Awesome Incident Response happens BEFORE an incident occurs. Preparation is EASY AND FUN. By preparing before a crisis occurs, you can minimize impact and ensure a quick response when faced with an attack. Also, you will look like a super hero!
The basic premise of incident management is to respond to an incident in a structured way. Large-scale incidents can be confusing; a structure that teams agree on beforehand can reduce chaos. Formulating rules about how to communicate and coordinate your efforts before disaster strikes allows your team to concentrate on resolving an incident when it occurs. If your team has already practiced and familiarized themselves with communication and coordination, they don’t need to worry about these factors during an incident.
Awesome Incident Response requires a collaboration across multiple teams, this is not only for IT & Security (surprise!). Any major cyber-incident is a Company-wide crisis, and will require support from Executives, Legal, Communications, HR, Disaster Recovery, IT Operations, Development, and Security.
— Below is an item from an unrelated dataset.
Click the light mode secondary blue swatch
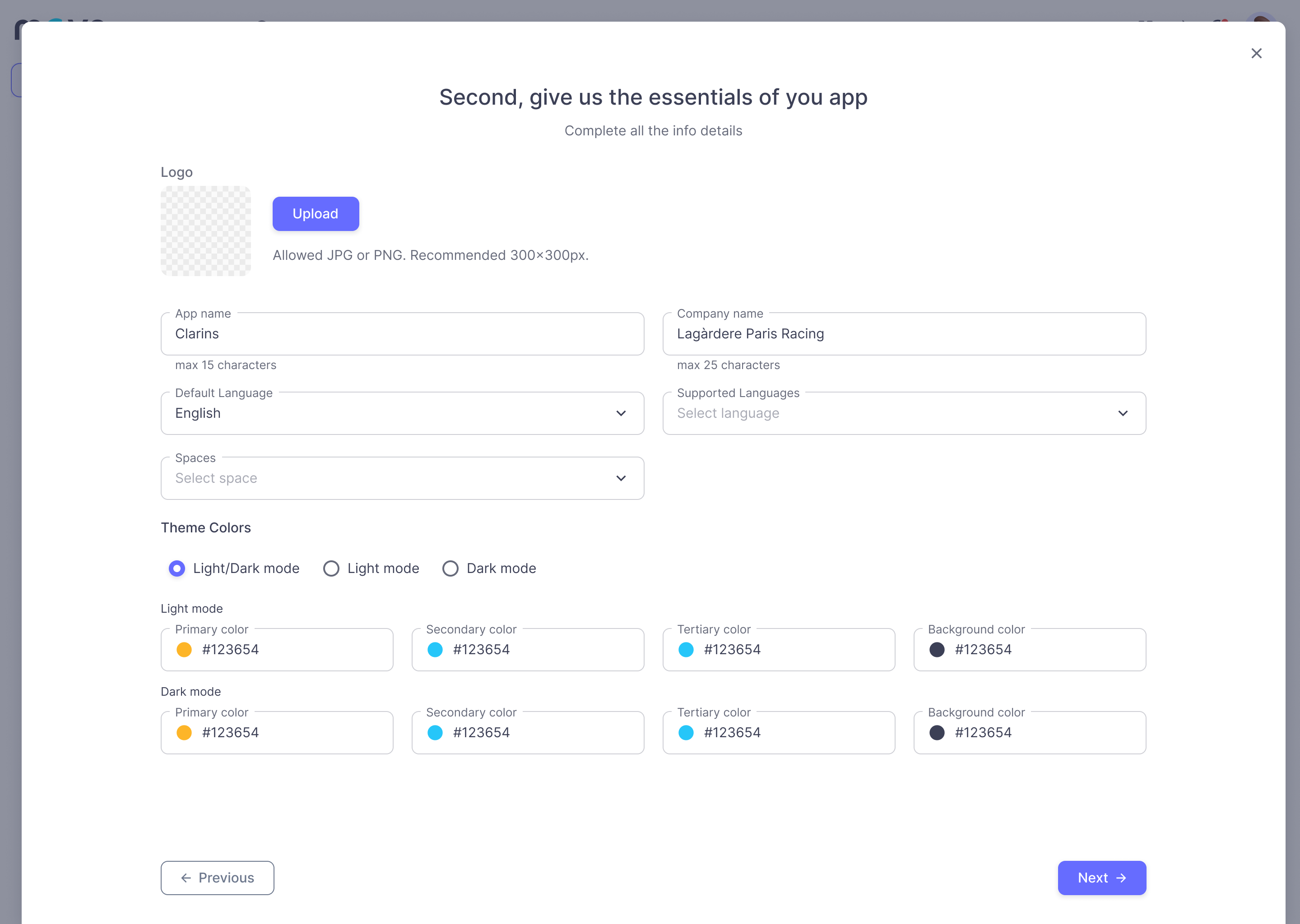The width and height of the screenshot is (1300, 924). point(435,650)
Make sure these people know their role during an incident, and have the authority to act. This section describes how to ensure that you have the right people, capabilities, authorities, and processes in place in order to effectively respond to a crisis. Then we will discuss how to test your IR capability to validate that everything is working as expected.
Your company should have a comprehensive plan in place that outlines the steps to be taken in the event of a cyber attack or breach. An Awesome Incident Response Plan (IRP) should cover several key components to ensure an effective and coordinated response to cyber incidents. The Incident Response Plan section of the Preparation Chapter goes into much more detail of what should be included in your Awesome Incident Response Plan (IRP)
After you have a plan, Exercise it! There is a saying "Train like you fight, Fight like you trained" (or something like that). Run a table top exercise and validate the controls you put into place are working as you expected! Trust me you will find something that needs some adjustment. Need a place to start for a TTX idea? Go visit @badthingsdaily and pick something that might happen to you!
I have worked thousands of incidents, and I have never seen an organization that is logging all the data sources that would have been extremely helpful for the detection and/or response. Often this is because they simply do not know what to log, or a logging solution is something they have not tackled (or received expense approval for) yet. Having a logging plan is essential, as a security leader you can’t keep going back to get more budget as new applications, services, networks, or assets are introduced to your environment. These costs need to be built into the project BEFORE it was implemented, start that understanding at an executive level now. At the very basic level, you need to be logging the most critical areas of your environment, and these logs should be located on a separate system and retained for at least 90 days. For a indepth discussion about logging, see the Logging section of the Preparation Chapter
Keeping all software and systems up-to-date with the latest security patches and upgrades is essential. This includes not just operating systems, but also any applications and devices connected to the network. There should be a documented policy stating timelines for Critical, High, Medium, and Low severity software patches, with a documented exception process. Leverage asset tracking systems and your regular security assessments to validate that this process is working as intended. While I don't go into great detail in this guide, having a process for identifying vulnerabilities, deploying software updates, and regularly testing will go a long way to never having to leverage your incident response plan.
Regular security assessments can help identify vulnerabilities in your systems before they are exploited. This can include regular penetration testing, vulnerability scans, and security audits. At the least, Vulnerability Scanning should happen monthly, with each asset on your network being scanned at least once every quarter. Penetration testing should occur at least yearly.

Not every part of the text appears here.